Please rewrite everything from the line containing "This screenshot has" down to the line containing "point(633,921)" in the data, swapping "bubble" for "message" and keeping the rest unchanged. Leave the pictures out.

──────────────────────────────

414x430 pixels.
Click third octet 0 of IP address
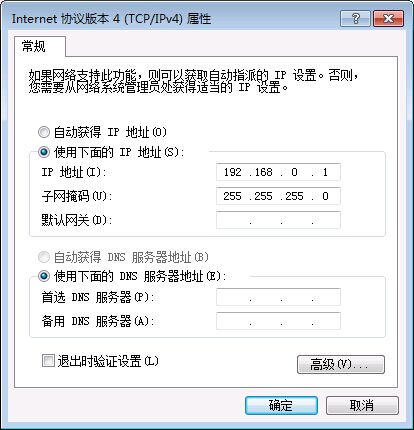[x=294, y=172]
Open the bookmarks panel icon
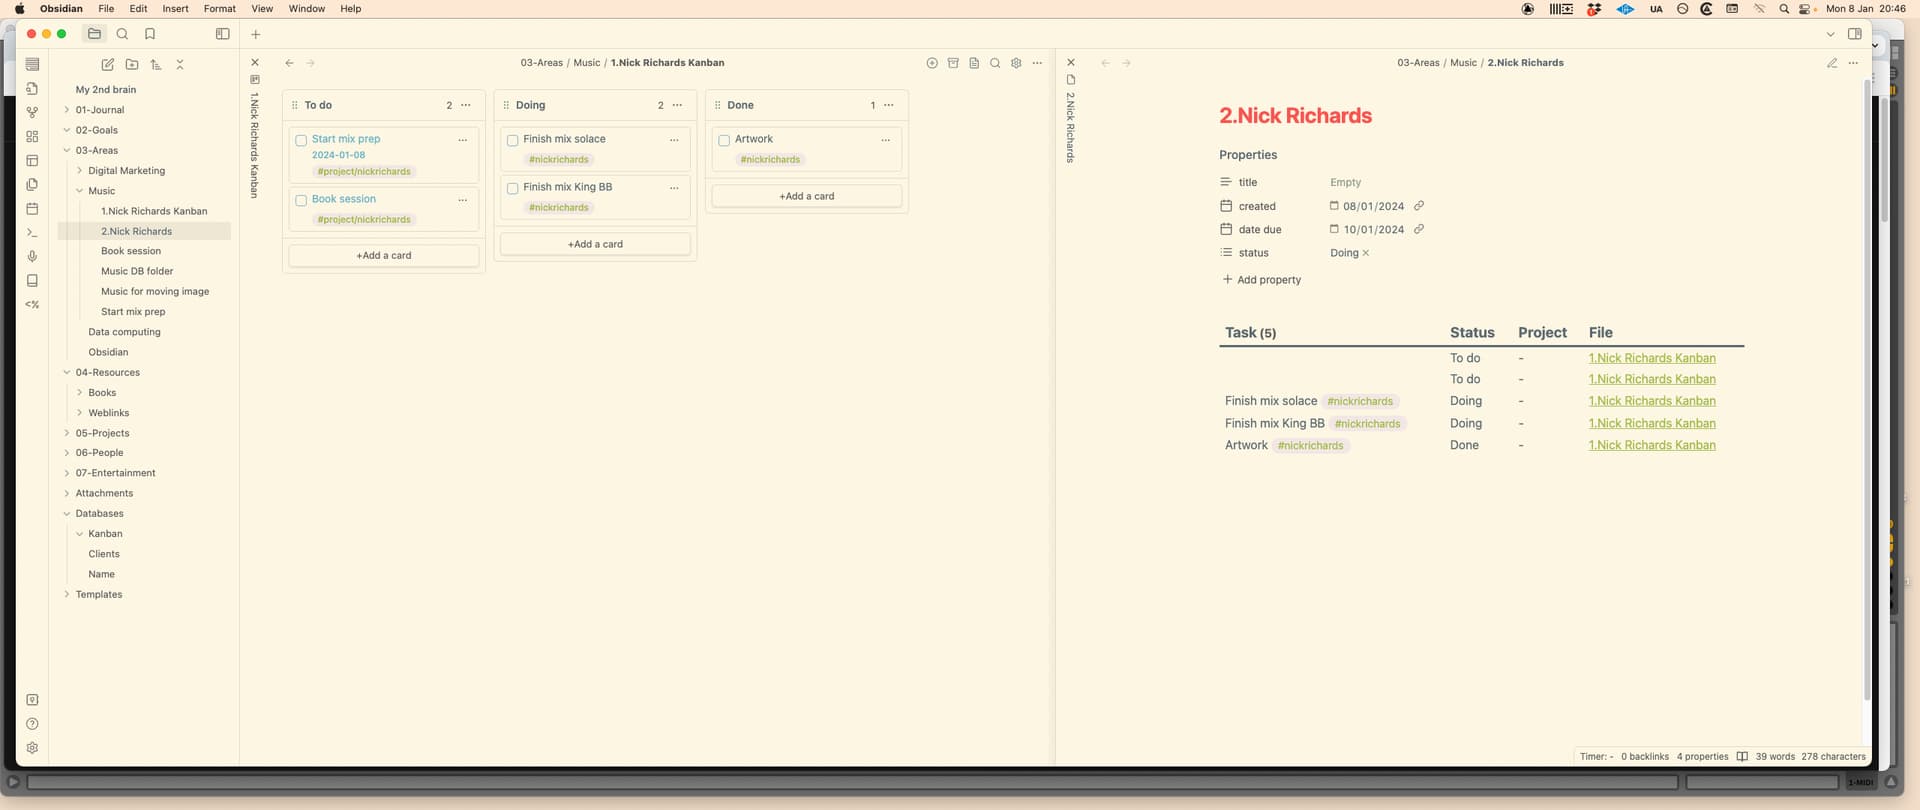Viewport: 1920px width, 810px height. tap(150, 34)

──────────────────────────────

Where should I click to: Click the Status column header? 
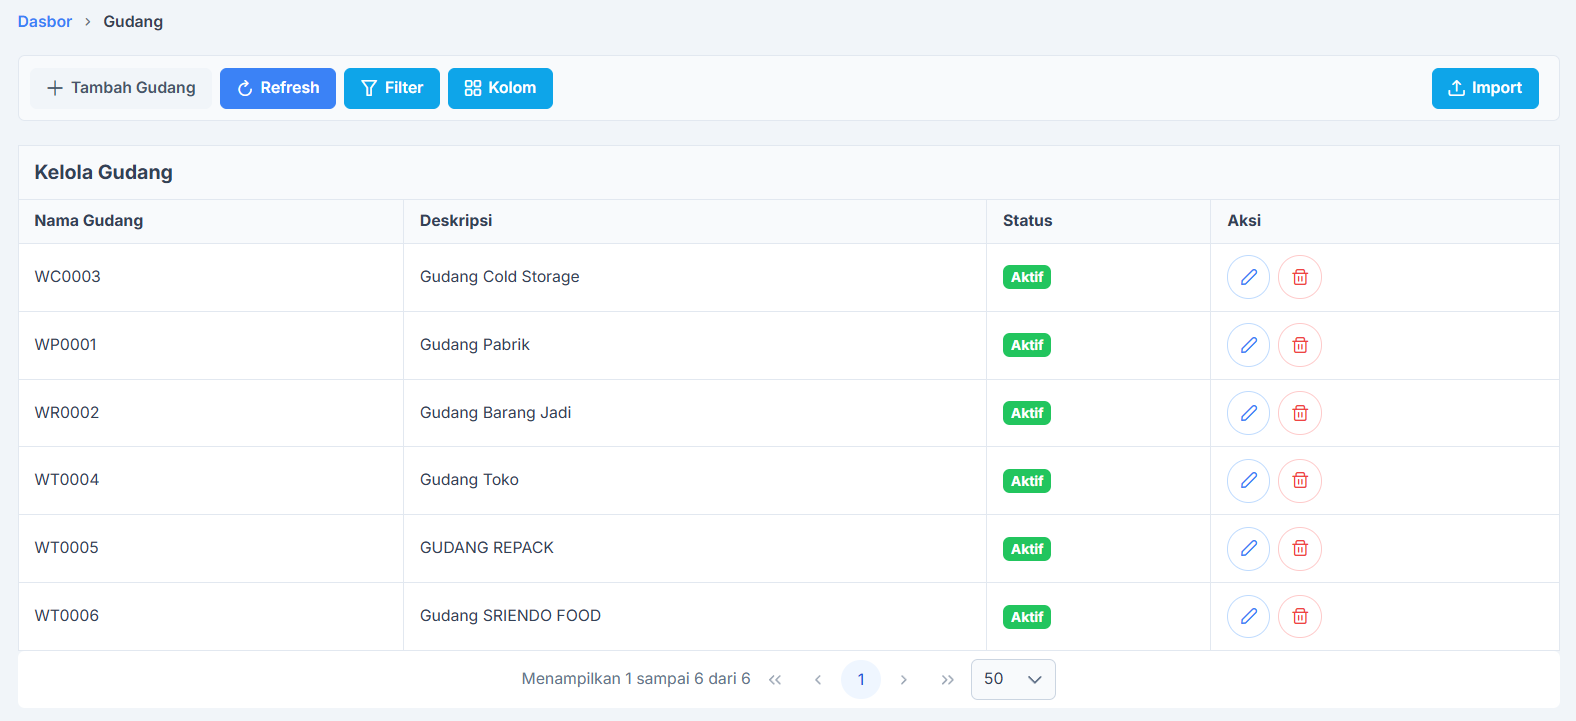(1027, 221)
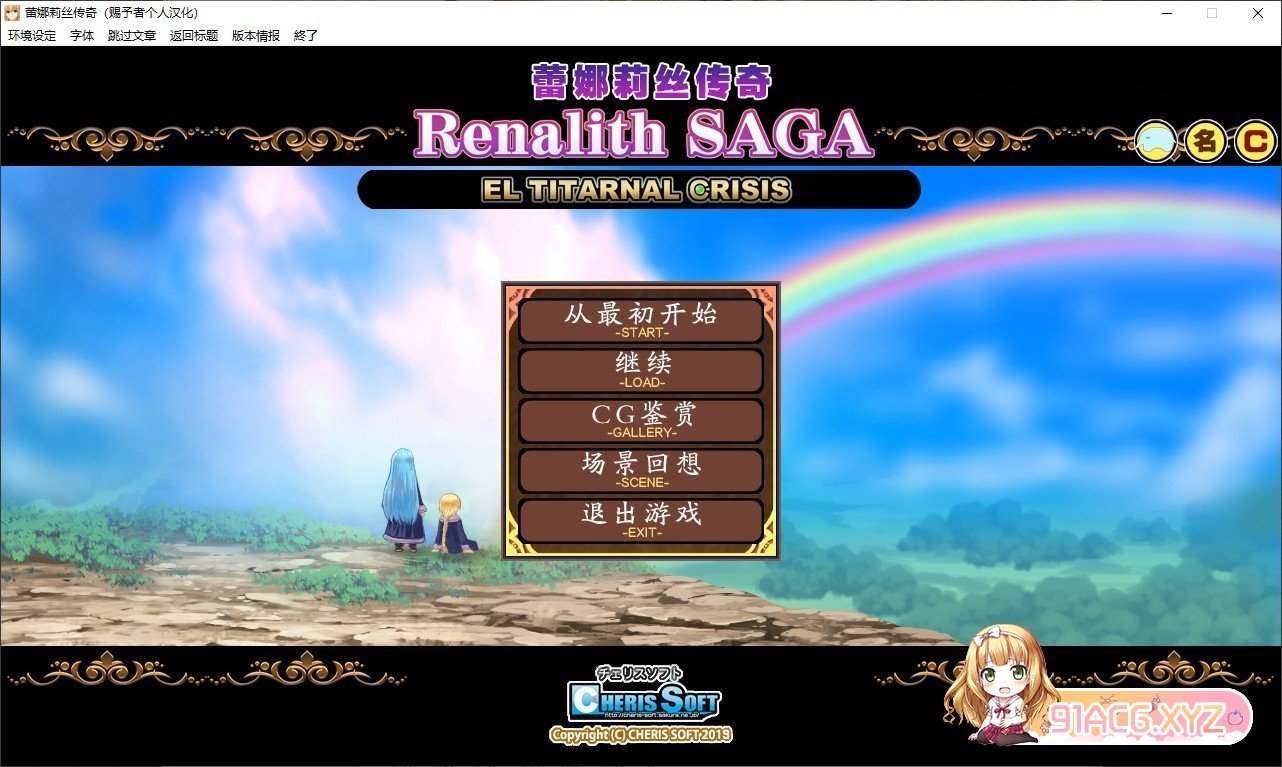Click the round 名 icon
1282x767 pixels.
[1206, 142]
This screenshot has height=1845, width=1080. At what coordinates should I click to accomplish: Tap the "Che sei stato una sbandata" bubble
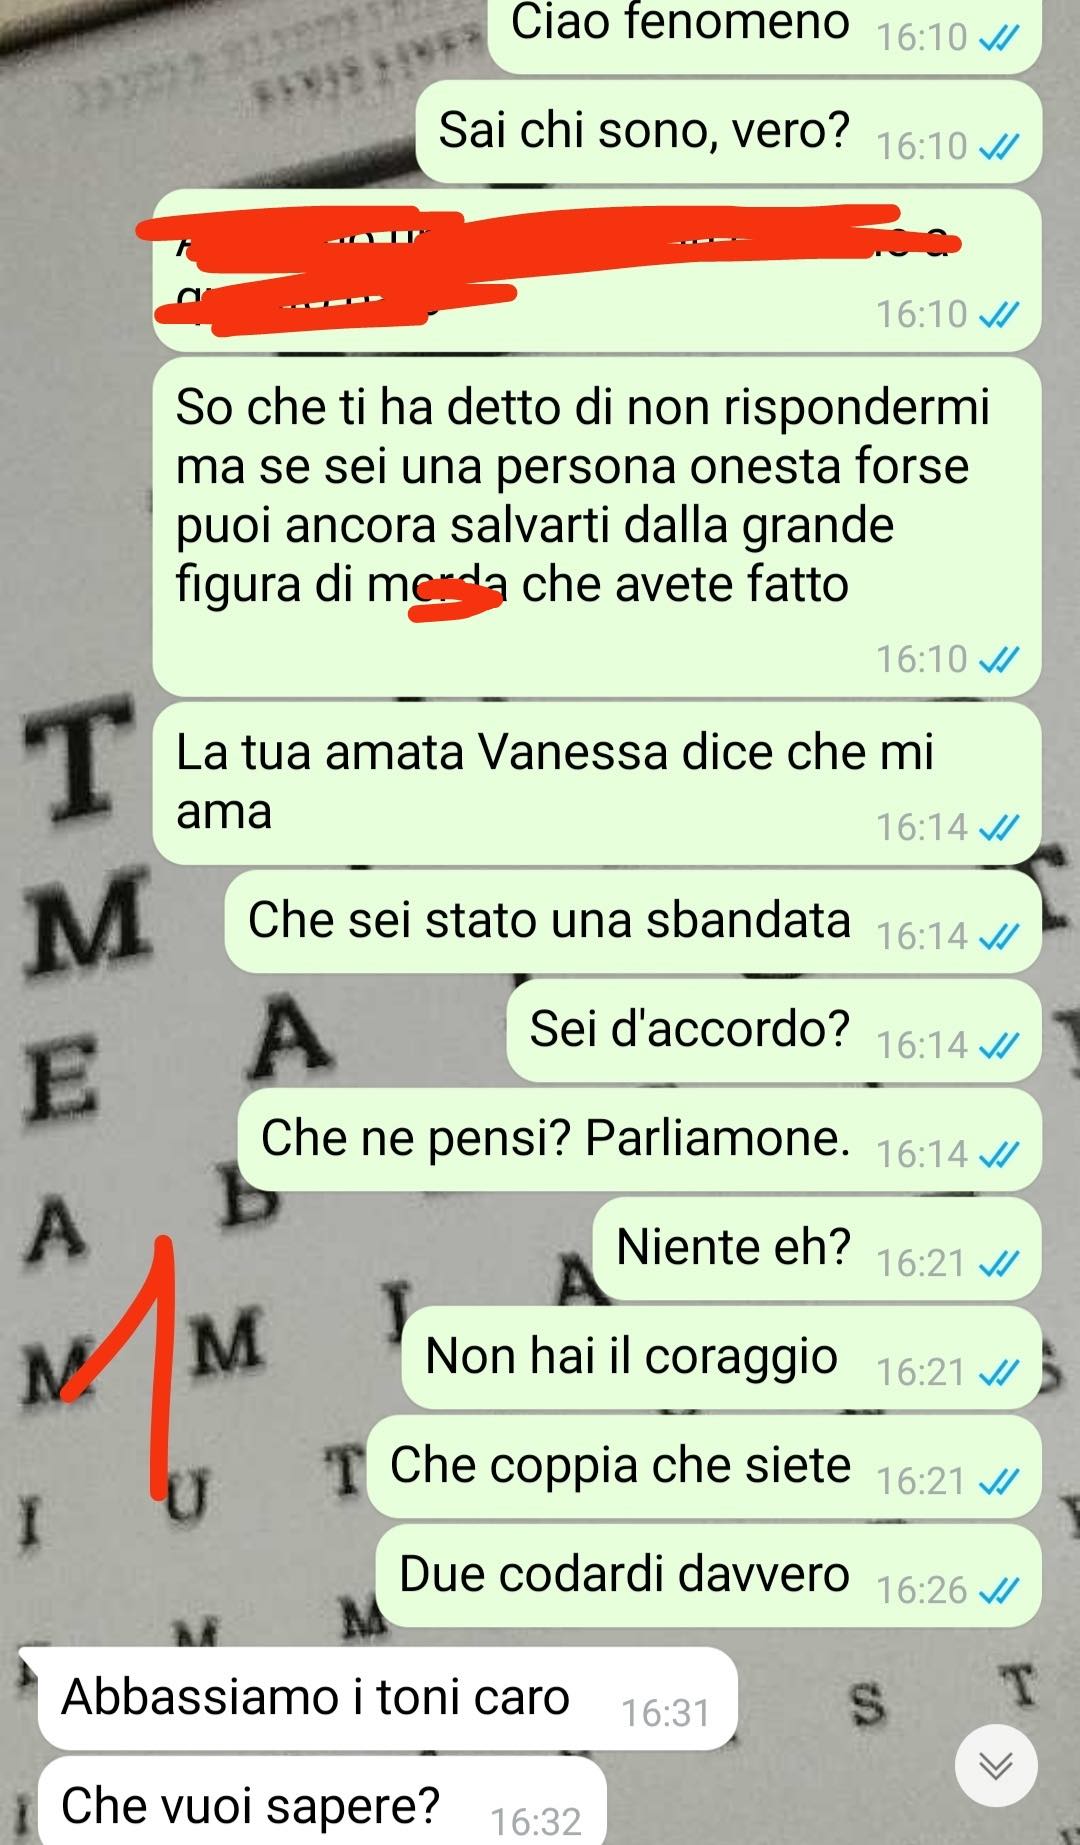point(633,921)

──────────────────────────────

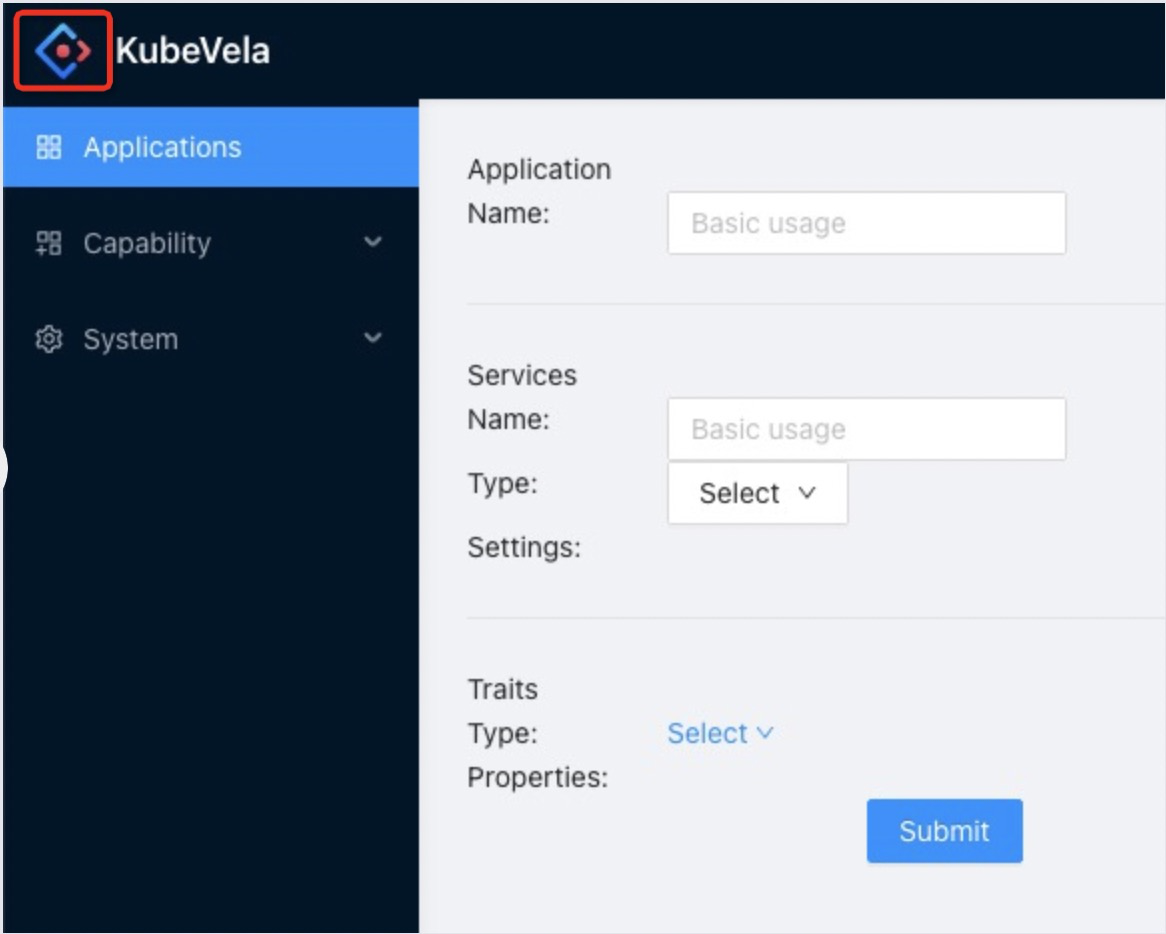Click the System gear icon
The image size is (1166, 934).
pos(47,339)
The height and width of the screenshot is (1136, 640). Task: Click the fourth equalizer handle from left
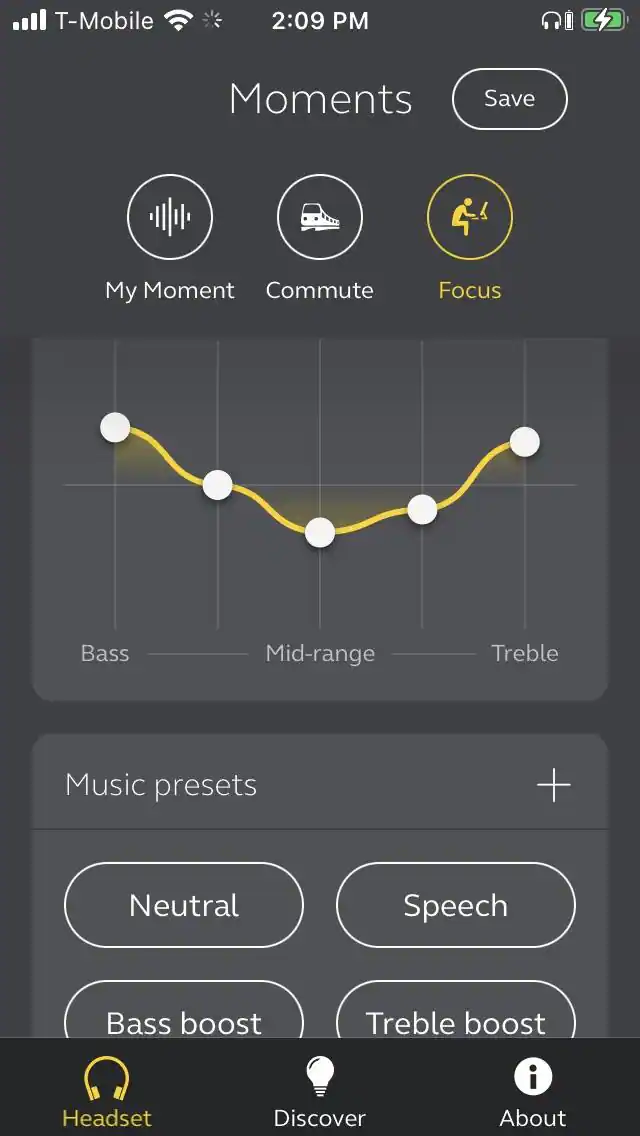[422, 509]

──────────────────────────────

### Exercise response
This screenshot has height=1845, width=1080. At what coordinates should I click to accomplish: Tap the "Che sei stato una sbandata" message
point(633,921)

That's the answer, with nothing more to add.